また、演説を聞く前に、日ごろの言動からリーダーを選ぶというのも、庶民の優れた知恵であり、常識である。ひとり民主党だけが違い、菅、野田と、1回の演説を聞いて、間違った選択をし続けるのだ。全国の民主党員は恥じるがいい。次の衆議院選挙で、間違いなくきみたちの政党は政権から落ちる。

それはきみたちが自ら菅を選び、野田を選んだ結果である。民主党の看板はすでに朽ち果てている。裏切りと忘恩と国民蔑視の同義語になっている。あるいは対米隷属、官僚依存、財界との癒着、自民党と同義語の看板になっている。

さらに、口先だけでいい政治をやっているように見せかけて、実は何もしない、何もできない、無能や無気力の同義語になっている。それに、昨今、売国の同義語が加わった。政治家にとってこの名前ほど忌まわしいものはない。古今東西、これは政治家にやってくる最後の蔑称である。

野田は(G20)首脳会議で、2010年代半ばまでに段階的に消費税率を10%まで引き上げると、国際社会に公約した。しかも野田は、消費税増税法案成立前の衆院解散まで否定した。信を国民に問うのは法案が成立させてからという。この国会無視、国民無視の卑劣さは相当なものだ。

野田はG20で消費税増税を国際公約した。外国でまず公約して国内を後にする。あるいは外国だけを相手にして国内は相手にしない。これが野田の国民蔑視のやり方である。この手法は、次のAPECでTPP参加表明の手法へと続く。国民も国会も相手にしない。ただ外国を、米国だけを相手にする。

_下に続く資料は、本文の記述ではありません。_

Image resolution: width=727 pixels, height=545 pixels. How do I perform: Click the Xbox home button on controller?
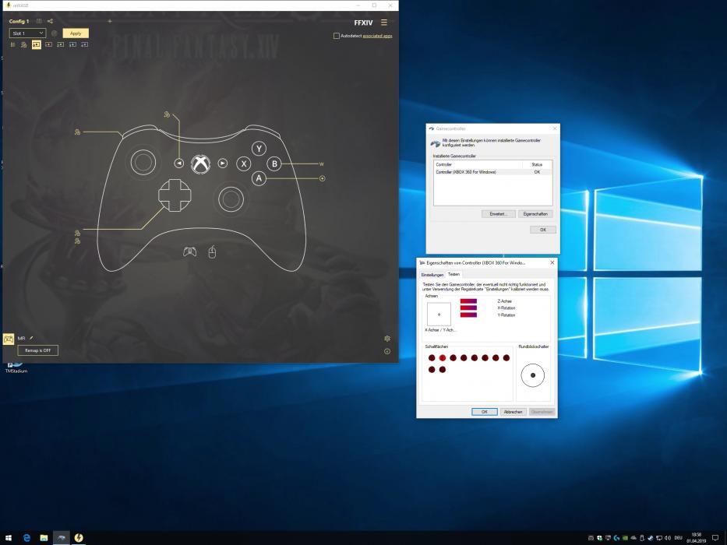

外国のみ相手にして、国際公約を国民に押しつける。手法の根本にあるのは、官僚主導と対米隷属である。ここまで官僚に支配され、米国を怖がる総理はいなかった。この国家的危機に際して、政局は複雑化し、いくつもの選択肢が浮上してくるだろう。しかし、実は闘いの理路は明確である。

TPP慎重派が民主党を出たらいいのである。その政治家としての覚悟ひとつにかかっている。そのタイミング、出方、あるいは戻り方については、あなた方が考えたらいい。ただ、はっきりいえることがある。次の選挙の損得のソロバンをはじくには、TPPはあまりに重すぎるということだ。